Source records
******************************

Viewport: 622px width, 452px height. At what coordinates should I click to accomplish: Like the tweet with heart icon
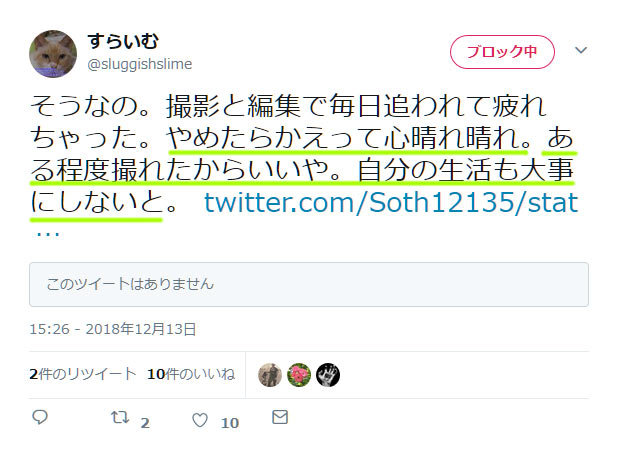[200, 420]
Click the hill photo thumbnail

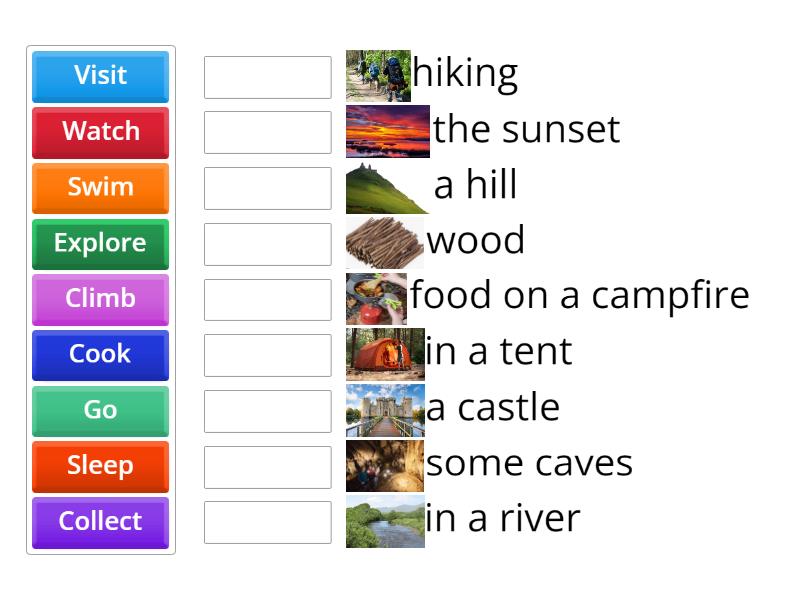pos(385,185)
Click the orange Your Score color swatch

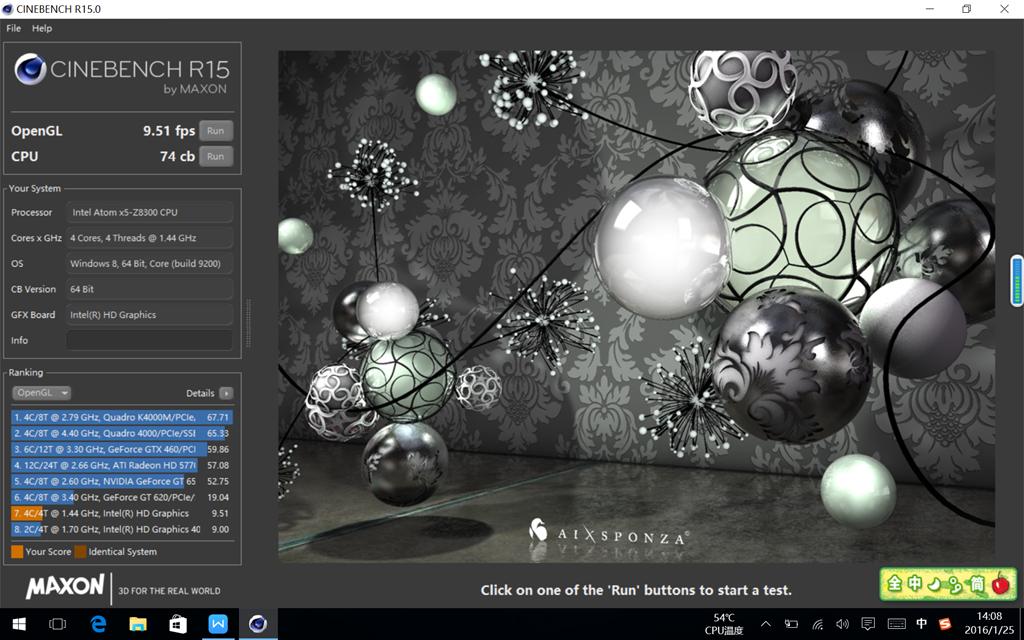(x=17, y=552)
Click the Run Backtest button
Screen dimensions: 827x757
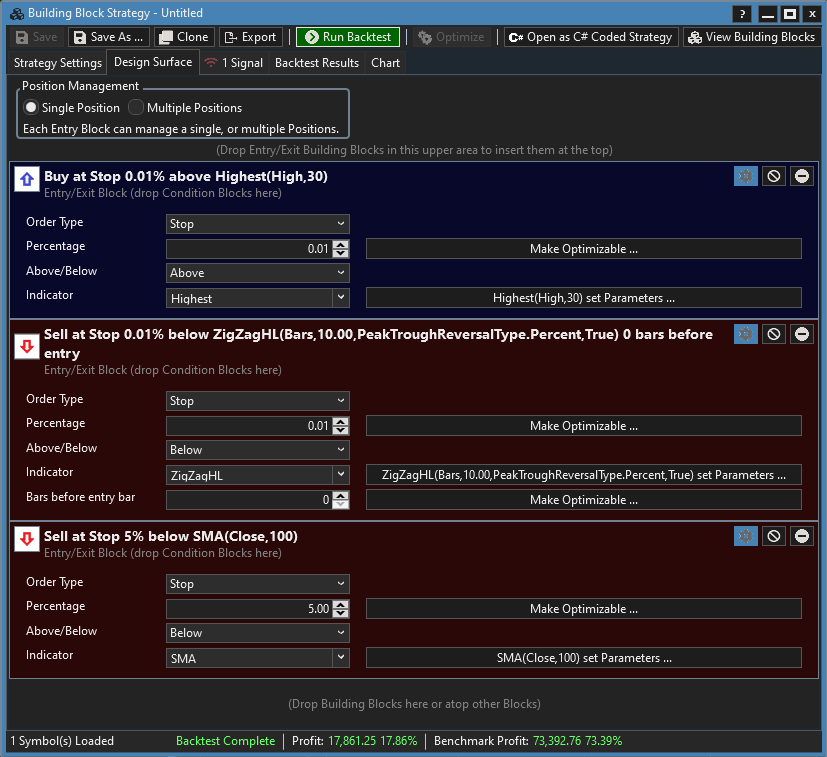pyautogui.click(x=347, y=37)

******************************

Exactly the lines from the one containing "Click the Run Backtest button" through the last line of the data above should be output, both ends included, with every picture left out.

Click the Run Backtest button
Screen dimensions: 827x757
pyautogui.click(x=347, y=37)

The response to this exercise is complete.